To attract a mate, a
male Frigate bird will blow up its
red throat pouch. The pouch can be as big as a person’s head.
82.
Over time, a
surprising number of birds have lost
their ability to fly. Being flightless has several advantages. For example, a flightless bird doesn’t need to develop and carry large flight muscles or burn
up the energy that flying requires. A flightless
bird can also get by with less food,
which means it can survive in places where food is scarce.
83.
Depending on the
species, a woodpecker’s tongue can
be up to 4" long. It stores this long tongue by curling it in and sticking
it through a specialized opening at the back of its neck, where it can then put
it between the skull and skin.
84.
The seagulls in the Alfred Hitchcock movie The Birds (1963) were fed a mixture of wheat and whisky
so they would stand around and not fly too much.
85.
In the movie The Birds (1963), the scene where actress Tippi Hedren
is attacked took a week to shoot. The birds
were attached to her clothes by long nylon threads so they could not fly away.
86.
Birds play a central role in many creation myths. Birds are also often associated with
the journey of the soul after death or as mediators between the dead and
living. They can also appear as oracles or tricksters.
87.
The game Angry Birds has sold more than 7 million copies on Apple’s iPhone. The game was made by a team of just four people. It
was such a low priority for the company that it took over 8 months to finish.
88.
Wind farms kill
approximately a half-million birds
per year in the United States, according to a 2008 Fish and Wildlife study.

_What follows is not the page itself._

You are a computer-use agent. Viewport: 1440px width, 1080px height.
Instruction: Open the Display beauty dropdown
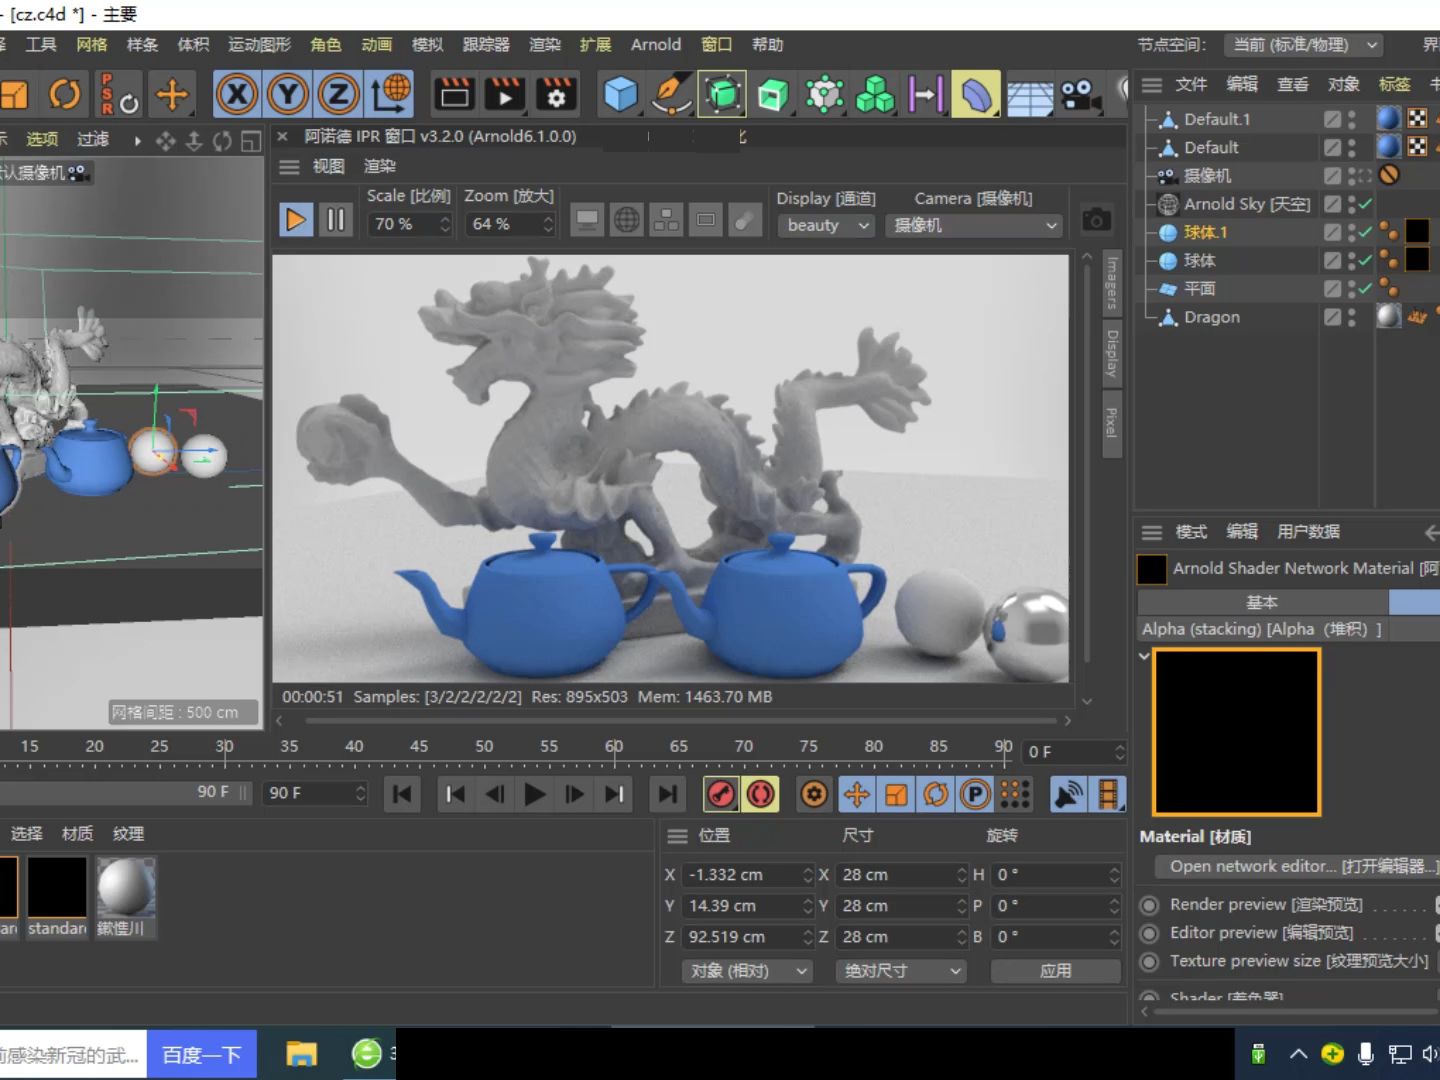826,226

Nearly 10,000 birds, almost all of
which are protected by the migratory bird
acts, are killed every year at the wind farm in Altamont Pass, CA, alone.
89.
Approximately 200
people have died since 1988 because of airborne collision between airplanes and birds. Bird strikes
cause $300 million of damage each year to aircraft. The first recorded bird strike was in 1905, when Orville
Wright’s plane hit a bird and killed
it.
90.
In the novel To Kill a
Mockingbird (1960), author Harper Lee used the mockingbird to symbolize innocence.
91.
The smallest flightless bird is the Island Rail. This tiny bird lives on the remote island of Tristan da Cunha in the Atlantic
Ocean and is just 5" long, about the same size as a hen chick.
92.
The earliest known bird is the Archaeopteryx. It lived during the Jurassic period 150 million years ago. Because it did not have the
basic features of flight, scientists are uncertain if it could fly.
Birds are the only living beings with feathers
93.
No other living being
other than birds have feathers. The
main function is to help them fly. They also waterproof birds and
protect them from UV rays and other harmful elements.
94.
Only one mammal can fly: the bat However, it flies differently from
the bird. Insects also do not fly the same as birds.
95.
A Bald Eagle is called “bald”
because it is piebald (black and white), not because it doesn’t have any
feathers.
96.
Eleven percent of the
world’s bird species is endangered.
Draining wetlands and felling forests are the main causes of damage, but
pollution and pesticides also play a part.
97.
Before 1840, there
were thousands of millions of passenger pigeons in North America. However, they
were slaughtered for food until only one was left, a female called Martha. She
died when she was 12 years old in 1914, in a zoo in Ohio.
98.
More than 150 kinds of
birds have become extinct since
1600, though many more may have died out that scientists don’t know about. It
wasn’t just European explorers that killed bird
species. Archeology shows that when
people first arrived in ancient times in Hawaii and on islands in the South Pacific and Caribbean, they killed
many birds Europeans had never seen
before.
99.
Though the term “eagle eyed” implies that eagles have
keen vision, only the Wedge-tailed Eagle
can see better than humans (2½ times better). Kestrels and falcons
have about the same power of sight as we do.